[Pointing records for text and elements]
## BEGIN

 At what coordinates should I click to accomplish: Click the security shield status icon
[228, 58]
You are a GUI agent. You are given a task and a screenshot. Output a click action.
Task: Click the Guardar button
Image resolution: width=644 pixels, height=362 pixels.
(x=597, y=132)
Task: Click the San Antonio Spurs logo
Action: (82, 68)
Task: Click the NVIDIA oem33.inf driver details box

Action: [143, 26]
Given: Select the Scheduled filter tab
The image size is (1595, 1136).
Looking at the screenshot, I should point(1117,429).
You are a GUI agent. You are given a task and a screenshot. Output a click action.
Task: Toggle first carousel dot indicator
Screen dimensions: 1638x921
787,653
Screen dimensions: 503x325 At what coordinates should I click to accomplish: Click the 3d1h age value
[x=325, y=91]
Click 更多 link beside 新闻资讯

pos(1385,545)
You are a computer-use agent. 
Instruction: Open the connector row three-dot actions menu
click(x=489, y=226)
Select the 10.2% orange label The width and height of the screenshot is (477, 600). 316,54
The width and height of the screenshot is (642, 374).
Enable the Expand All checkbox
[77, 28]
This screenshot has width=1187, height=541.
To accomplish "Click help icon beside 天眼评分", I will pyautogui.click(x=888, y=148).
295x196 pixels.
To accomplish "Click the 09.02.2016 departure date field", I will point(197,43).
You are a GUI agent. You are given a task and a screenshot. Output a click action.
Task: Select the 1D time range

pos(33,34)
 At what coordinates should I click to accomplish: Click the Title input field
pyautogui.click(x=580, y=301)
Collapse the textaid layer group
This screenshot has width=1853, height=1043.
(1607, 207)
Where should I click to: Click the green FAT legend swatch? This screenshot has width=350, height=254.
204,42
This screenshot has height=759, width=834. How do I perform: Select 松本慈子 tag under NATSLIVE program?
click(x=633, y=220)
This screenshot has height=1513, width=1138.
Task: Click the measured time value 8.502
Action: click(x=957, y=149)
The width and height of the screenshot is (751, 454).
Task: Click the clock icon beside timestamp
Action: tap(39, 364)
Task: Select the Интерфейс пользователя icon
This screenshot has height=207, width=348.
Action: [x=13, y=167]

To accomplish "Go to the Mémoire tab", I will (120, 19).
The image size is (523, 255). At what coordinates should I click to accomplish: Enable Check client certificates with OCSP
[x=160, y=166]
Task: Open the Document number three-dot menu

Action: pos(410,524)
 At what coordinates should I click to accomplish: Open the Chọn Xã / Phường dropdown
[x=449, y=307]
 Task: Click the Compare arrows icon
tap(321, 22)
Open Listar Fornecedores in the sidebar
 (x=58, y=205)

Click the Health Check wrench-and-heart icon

## END

Copy the whole listing above line for line, keeping every character and the original order unchanged.

• **EXERCISE ANSWER**
 At what coordinates should I click to accomplish: Click the security shield status icon
[228, 58]
You are a GUI agent. You are given a task and a screenshot. Output a click action.
Task: Click the Guardar button
Image resolution: width=644 pixels, height=362 pixels.
(x=597, y=132)
Task: Click the San Antonio Spurs logo
Action: (82, 68)
Task: Click the NVIDIA oem33.inf driver details box

Action: [143, 26]
Given: Select the Scheduled filter tab
The image size is (1595, 1136).
Looking at the screenshot, I should point(1117,429).
You are a GUI agent. You are given a task and a screenshot. Output a click action.
Task: Toggle first carousel dot indicator
Screen dimensions: 1638x921
787,653
Screen dimensions: 503x325 At what coordinates should I click to accomplish: Click the 3d1h age value
[x=325, y=91]
Click 更多 link beside 新闻资讯

pos(1385,545)
You are a computer-use agent. 
Instruction: Open the connector row three-dot actions menu
click(x=489, y=226)
Select the 10.2% orange label The width and height of the screenshot is (477, 600). 316,54
The width and height of the screenshot is (642, 374).
Enable the Expand All checkbox
[77, 28]
This screenshot has width=1187, height=541.
To accomplish "Click help icon beside 天眼评分", I will pyautogui.click(x=888, y=148).
295x196 pixels.
To accomplish "Click the 09.02.2016 departure date field", I will point(197,43).
You are a GUI agent. You are given a task and a screenshot. Output a click action.
Task: Select the 1D time range

pos(33,34)
 At what coordinates should I click to accomplish: Click the Title input field
pyautogui.click(x=580, y=301)
Collapse the textaid layer group
This screenshot has width=1853, height=1043.
(1607, 207)
Where should I click to: Click the green FAT legend swatch? This screenshot has width=350, height=254.
204,42
This screenshot has height=759, width=834. How do I perform: Select 松本慈子 tag under NATSLIVE program?
click(x=633, y=220)
This screenshot has height=1513, width=1138.
Task: Click the measured time value 8.502
Action: click(x=957, y=149)
The width and height of the screenshot is (751, 454).
Task: Click the clock icon beside timestamp
Action: tap(39, 364)
Task: Select the Интерфейс пользователя icon
This screenshot has height=207, width=348.
Action: [x=13, y=167]

To accomplish "Go to the Mémoire tab", I will (120, 19).
The image size is (523, 255). At what coordinates should I click to accomplish: Enable Check client certificates with OCSP
[x=160, y=166]
Task: Open the Document number three-dot menu

Action: pos(410,524)
 At what coordinates should I click to accomplish: Open the Chọn Xã / Phường dropdown
[x=449, y=307]
 Task: Click the Compare arrows icon
tap(321, 22)
Open Listar Fornecedores in the sidebar
 (x=58, y=205)

Click the Health Check wrench-and-heart icon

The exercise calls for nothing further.